John Hunter asked me to participate this year in his Annual Management Blog Review, and I agreed to review three blogs I follow, starting with The Lean Edge.  It is a blog with multiple authors, including some of the best writers about Lean. I enjoy reading posts from people like Art Smalley, Jeffrey Liker, or Pascal Dennis, to name a few, but I find the site busy and confusing.

On top of the home page is the question of the month: “Why has the Lean movement largely failed to capture the imagination of the sales team?” by Joel Stanwood, and it is followed by 10 answers that are on-topic. But then the next post is a repeat of the question and it is followed by posts that are unrelated to it, such as “Establish a daily pattern production schedule to sequence your presses,” by Peter Handlinger.

To understand the logic behind this, you tab over to the “About” page, according to which “The Lean EDGE is a platform for discussion between management thinkers and lean management writers.

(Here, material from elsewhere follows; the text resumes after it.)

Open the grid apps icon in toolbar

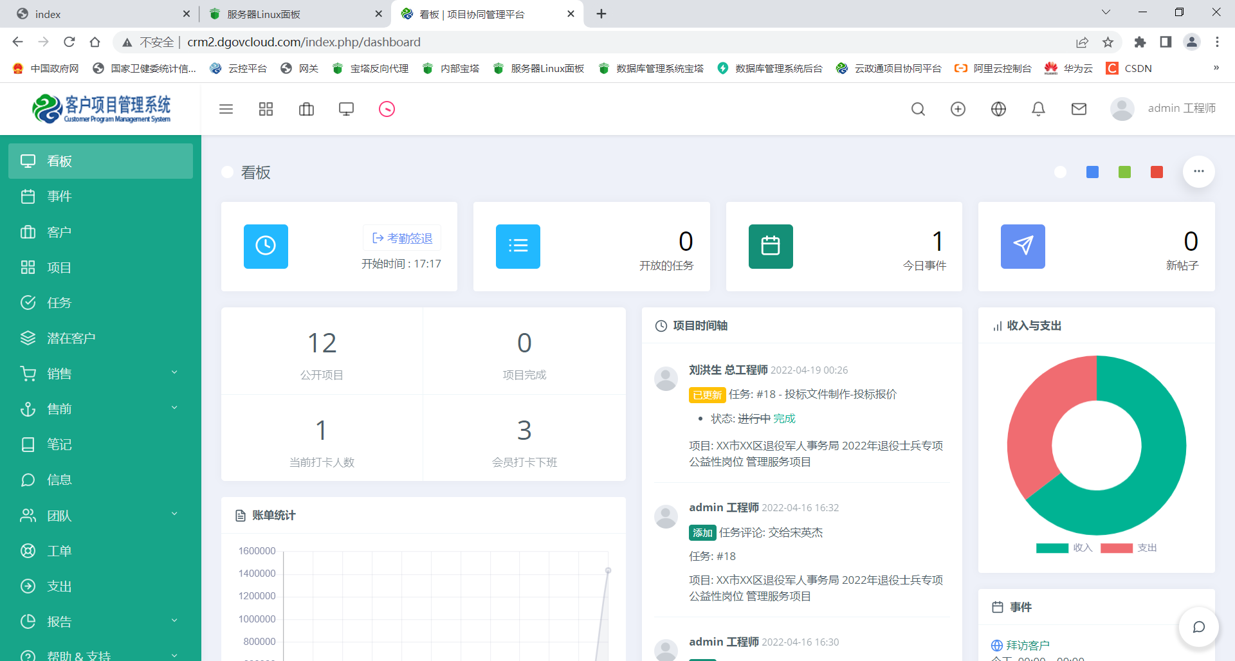tap(266, 109)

Lean authors give their responses to general management questions posed by guest writers. The aim of the discussion is to share different points of view and to collectively build a vision of lean management.”

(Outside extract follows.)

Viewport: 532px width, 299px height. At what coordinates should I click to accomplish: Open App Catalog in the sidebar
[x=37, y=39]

San Francisco parking signIt is simple as a San Francisco parking sign (see left). It introduces four categories of participants: management thinkers, lean management writers, lean authors, and guest writers. When you go back to the Home page to see who is in these different categories, you find everybody lumped in a list called “Authors” on the left sidebar, alphabetized by first names, and including people who are business executives and not writers. You even find two entries that are not people at all, like “book announcement” and “event announcement.”

I did participate as an author for a while, but resigned in frustration. You are prompted to “Write a comment” on any post but you are not supposed to. If you want to write a comment, you have to submit as a new post, which goes against your conditioned reflex as a blog reader. And then you are supposed to respond only to the original question, not to another contributor’s post. So you put all these great authors together to “share different points of view,” but they may not debate each other.  It was like visiting Switzerland, where I always feel that everybody is watching me for breaking some rule I don’t know but everybody else does.

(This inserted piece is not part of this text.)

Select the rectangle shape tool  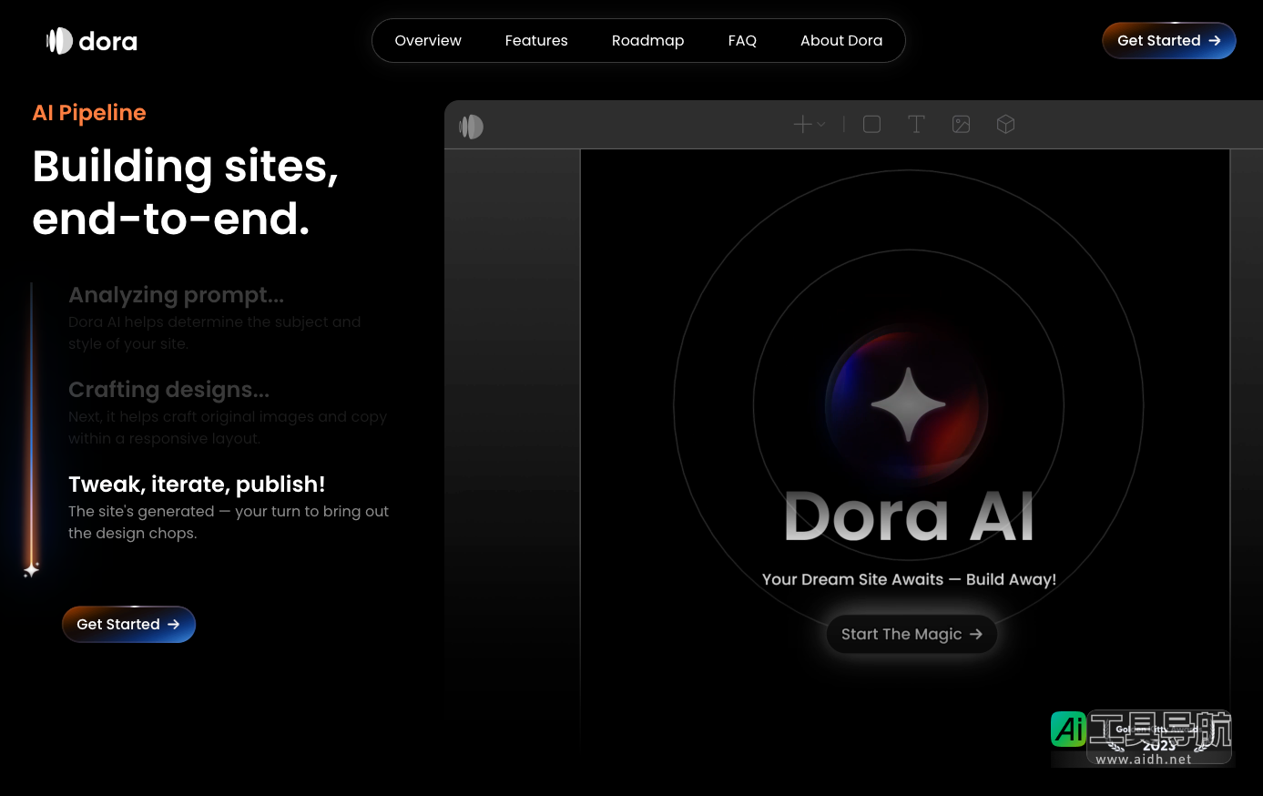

I think the root of the problem is that The Lean Edge is trying to do with WordPress something that it isn’t intended or well-suited for. To me, a blog is a conversation between one author and the world, and the ones I enjoy most have an unfettered, unique authorial voice. With multiple authors, it is not a blog but a forum. It works by different rules and needs different software platforms, such as LinkedIn Groups.

Still, I occasionally visit The Lean Edge because I am interested in what Peter Handlinger has to say about scheduling a press shop, or Orry Fiume about making field sales reps participate in Kaizen events.